• **Work to complete**:
Retype the line with "Click the sendStream tree entry" exactly. Then retype every line after it through the end of the entries below, and nothing more, leaving out pictures.

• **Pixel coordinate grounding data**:
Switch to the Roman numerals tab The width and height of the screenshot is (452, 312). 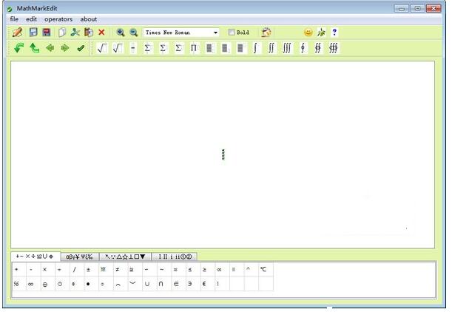click(176, 257)
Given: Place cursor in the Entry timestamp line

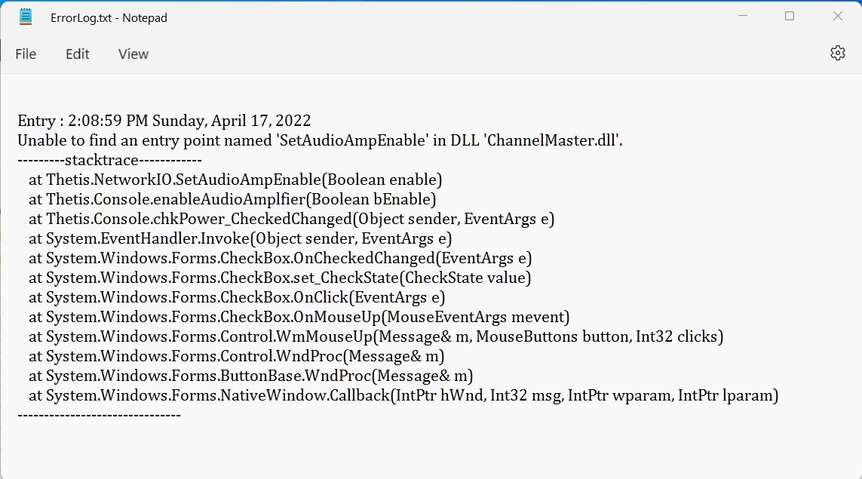Looking at the screenshot, I should tap(164, 121).
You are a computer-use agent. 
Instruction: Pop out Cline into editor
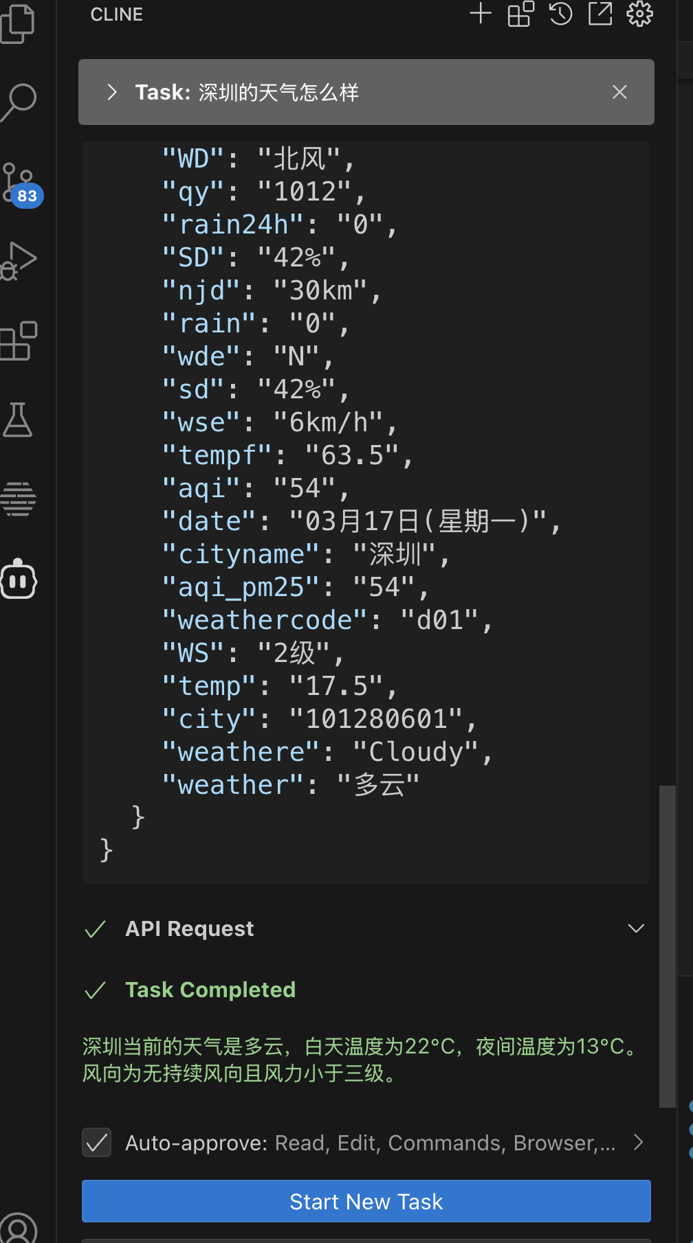(x=600, y=14)
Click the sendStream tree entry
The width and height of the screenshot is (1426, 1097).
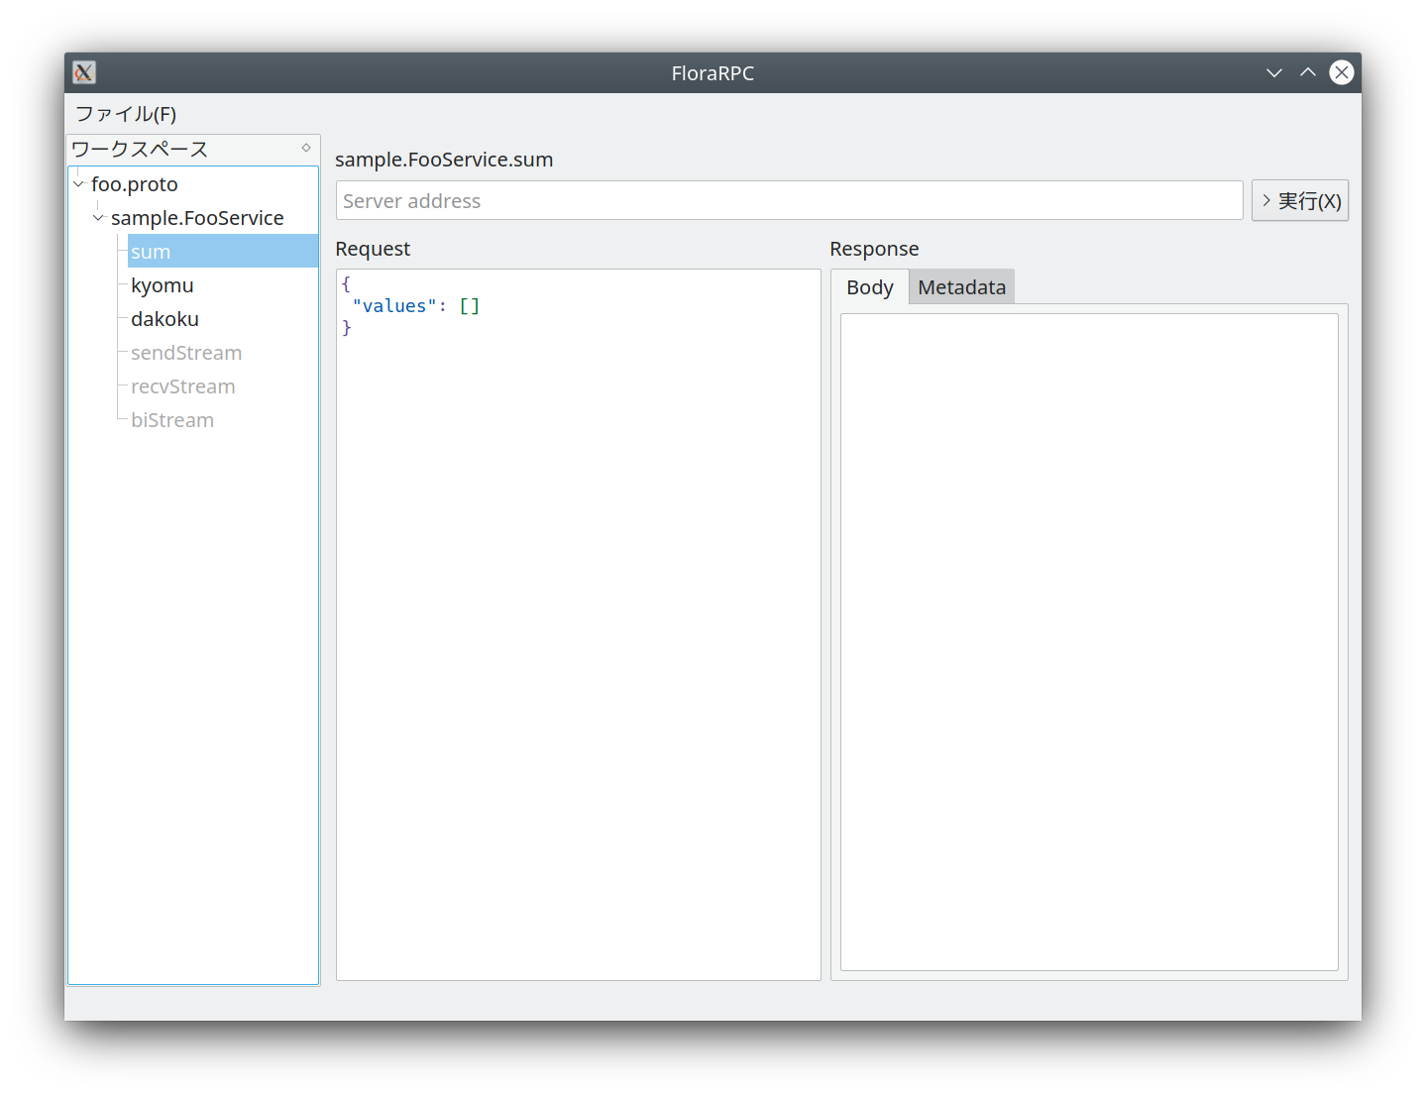186,353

• **Answer area**:
Click the sendStream tree entry
The width and height of the screenshot is (1426, 1097).
186,353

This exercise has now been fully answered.